If this is confirmed, it’s one of the biggest unauthorized experiments in history. While there have been past controversies—such as Facebook’s 2012 “emotional contagion” study, where researchers manipulated users’ newsfeeds without consent, this experiment also stands out because researchers actively mined individuals’ private details to craft persuasive arguments.
An Experiment Hidden in Plain Sight
The moderators of r/changemyview, a subreddit with over 3.8 million members, blew the whistle on the project over the weekend. In a detailed post, they described it as “psychological manipulation” and an egregious breach of trust, as detailed by 404 Media.
“The CMV Mod Team needs to inform the CMV community about an unauthorized experiment conducted by researchers from the University of Zurich on CMV users,” the moderators wrote.

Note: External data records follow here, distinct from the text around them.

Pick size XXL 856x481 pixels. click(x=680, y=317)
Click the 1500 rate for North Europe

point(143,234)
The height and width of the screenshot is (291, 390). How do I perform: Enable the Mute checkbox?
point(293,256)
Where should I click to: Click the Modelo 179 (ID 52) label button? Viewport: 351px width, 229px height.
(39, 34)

“AI was used to target OPs in personal ways that they did not sign up for, compiling as much data on identifying features as possible by scrubbing the Reddit platform. Here is an excerpt from the draft conclusions of the research.”
It worked like this. Researchers used a combination of large language models (LLMs) to create tailored responses to user posts. More disturbingly, they fed personal data — scraped from users’ Reddit histories — into another AI to guess their gender, age, ethnicity, location, and political orientation.

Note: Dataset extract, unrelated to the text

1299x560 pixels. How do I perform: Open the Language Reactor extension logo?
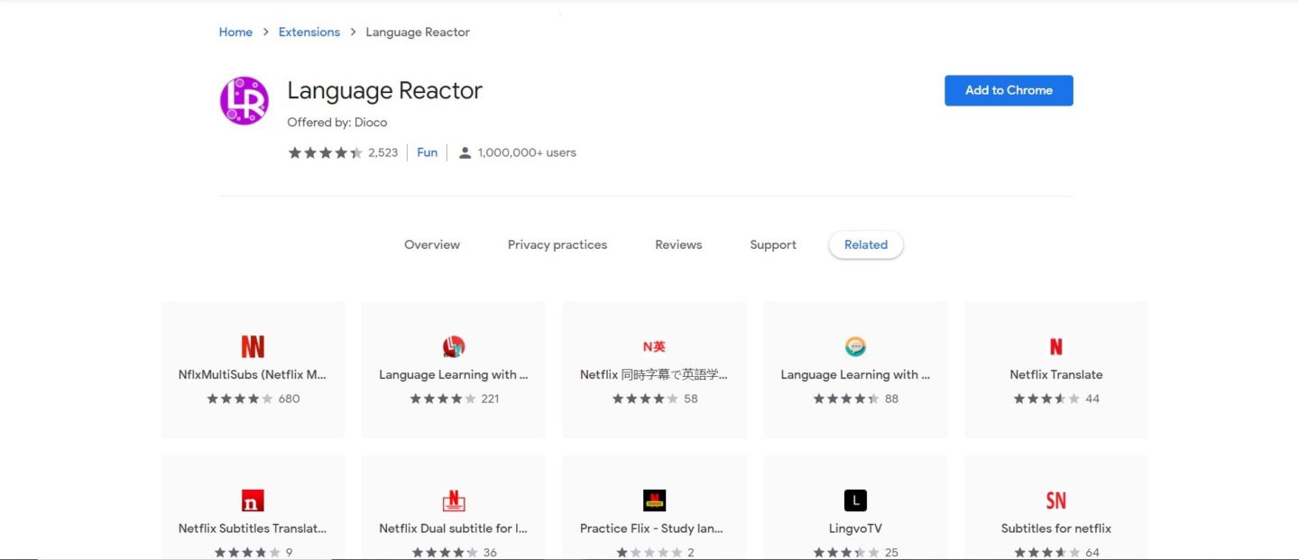coord(244,99)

One bot, posing as a male survivor of statutory rape, wrote:
“I’m a male survivor of (willing to call it) statutory rape. When the legal lines of consent are breached but there’s still that weird gray area of ‘did I want it?’ I was 15, and this was over two decades ago before reporting laws were what they are today. She was 22. She targeted me and several other kids, no one said anything, we all kept quiet. This was her MO.”
Screenshot via 404 Media, from Reddit. Would you be able to tell whether this is a human or not?
What the Researchers Are Saying
Such personalization was not part of the originally approved ethics plan submitted to the university, making the entire operation even more questionable.
“We acknowledge the moderators’ position that this study was an unwelcome intrusion in your community, and we understand that some of you may feel uncomfortable that this experiment was conducted without prior consent,” the researchers wrote in a comment responding to the r/changemyview mods.
“We believe the potential benefits of this research substantially outweigh its risks. Our controlled, low-risk study provided valuable insight into the real-world persuasive capabilities of LLMs — capabilities that are already easily accessible to anyone and that malicious actors could already exploit at scale for far more dangerous reasons (e.g., manipulating elections or inciting hateful speech).”
However, Reddit seems to disagree.
“What this University of Zurich team did is deeply wrong on both a moral and legal level,” said Reddit Chief Legal Officer Ben Lee. “It violates academic research and human rights norms, and is prohibited by Reddit’s user agreement and rules.”
The Fallout Could End Up Mattering For Everyone
This incident is, in a strange way, rather timely. We’re at a point where Large Language Models (LLMs) like ChatGPT and Gemini are good enough to trick human users. And we’re already seeing them all around us, often without acknowledgement or consent. Redditors did not agree to become part of a behavioral science study. They came for debate, expecting humanity behind every reply. But encountered something else.
The study may or may not offer useful insights; the researchers may or may not have broken the rule. But what is blatantly clear is that lots of people are using AI to pose as humans online, and we can’t tell the difference. So, are we heading towards a zombie internet where it’s mostly bots and algorithms engaging with others? Will we develop systems to detect and label them — or will we normalize their presence until authenticity no longer matters? Big tech companies seem unwilling to even try to tackle this issue, so where does this leave users?
This Reddit experiment wasn’t just about persuasion. It was about trust — between users, communities, and platforms — and how easily this trust can be broken. Previously, it was hard to tell whether someone on the internet was who they said they were. Now, it’s hard to tell if they’re even human.